For a moment, he permitted himself to feel the full effect of this possibility: the hot leap of desire, the dazzled giddiness. To be walking in the sun with a beautiful woman, who gazed on him as though he were the most fascinating riddle she had ever encountered, and then laughed as though no one could amuse her better . . .

The next moment, he checked himself. His bloody romantic temperament had gotten him into enough scrapes to last a lifetime.
Perfection,
he always decided within the course of five minutes’ conversation, only to conclude, two or four or six weeks later, that perfection was only a very good disguise for disaster. It never lasted.

Besides, she knew nothing of him. She teased and flirted by nature, and would have done so no doubt with the roughest-spun laborer. He understood that, and he approved of it. She was not a snob, Mrs. Chudderley. She took fun where she found it.

“Have you other patients to see?” she asked. “If not, I will show you around the area.”

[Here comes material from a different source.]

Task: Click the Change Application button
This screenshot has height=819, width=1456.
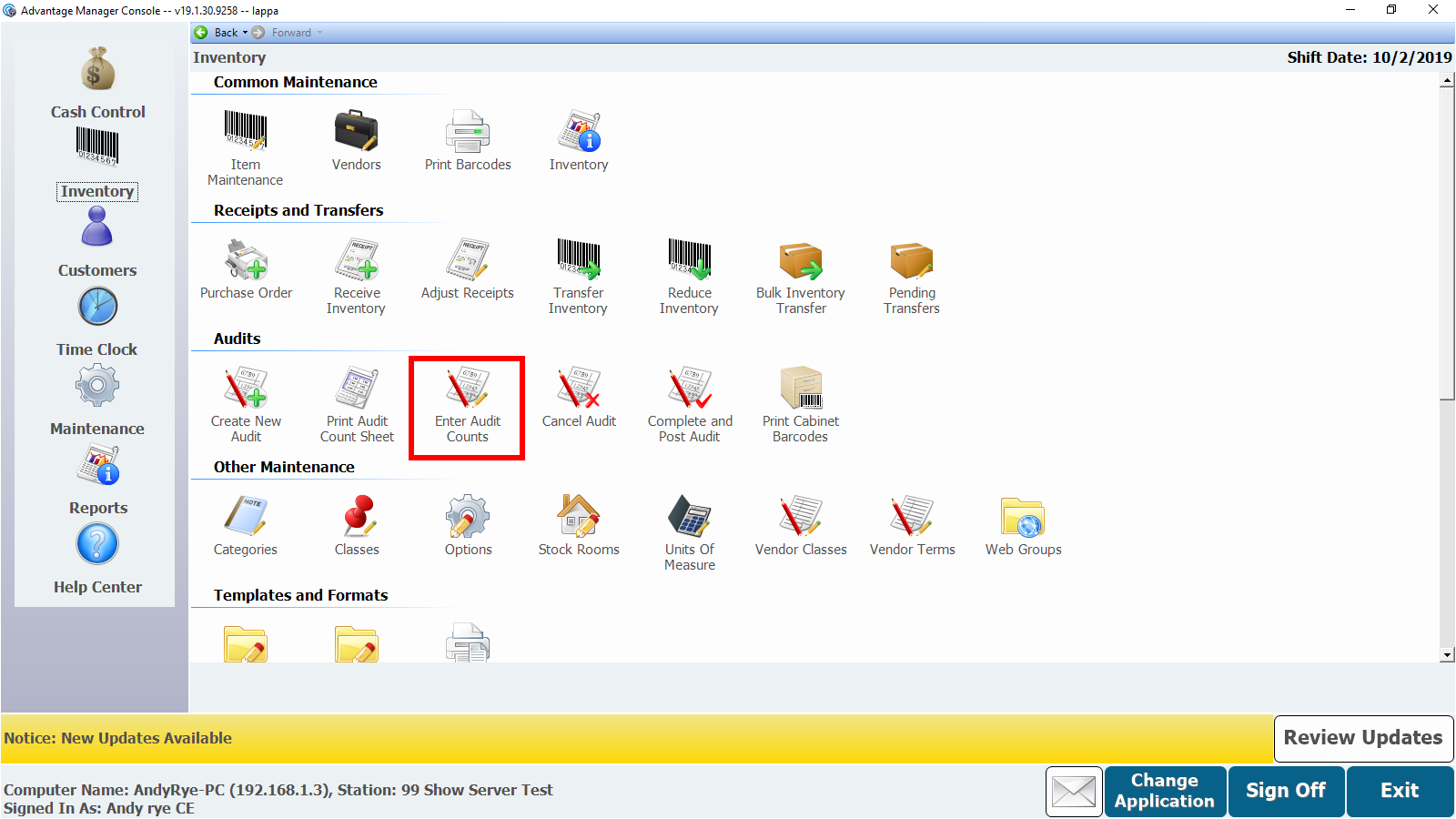Action: 1164,791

Damn the circumstances. In any other time or place, he would have been rampantly eager to amuse her. “In fact—”

“It will work to your advantage to be seen with me,”
she said lightly. “If you wish to establish your credentials, that is. You will find that people in these parts are inclined to mistrust a stranger, even if his medical skills recommend him.”

“A very generous offer, for which I am properly grateful. But—”

“And I find myself willing, because the day is so fine, to show you one of my
favorite
places,” she continued, and something gay and carefree in her manner tugged out a similar feeling within him, leaping and laughter-prone, much younger than he felt these days. He realized that he was grinning.

Well . . . why not accompany her? He was bored; he had neither enough patients nor books here to keep him occupied. Attraction did not require him to
act.
And prolonged acquaintance with her surely would cure this budding interest he felt.

Besides, to offend her would be unwise. If Bosbrea’s most famous citizen set out to blacken his name, prospective patients would be deterred from consulting him. Then he’d truly be out of hand.

Oh, yes. Very sound logic, not at all self-serving. He bit his cheek. “Very well. If it’s near.”

“It’s all near.” They walked side by side, past the last few houses, into the open country. “In fact, my land begins at this hedgerow.”

He looked out. Havilland Hall was not visible from this vantage, but the scene had its own charms. Summer lay like a warm breath over the fields, and butterflies danced up out of the long, quivering grasses. “A lovely piece of earth.”

“More than a piece,” she said. “Nearly five thousand acres—all mine now.”

Did a trace of sadness color her words? “You have no siblings, then?”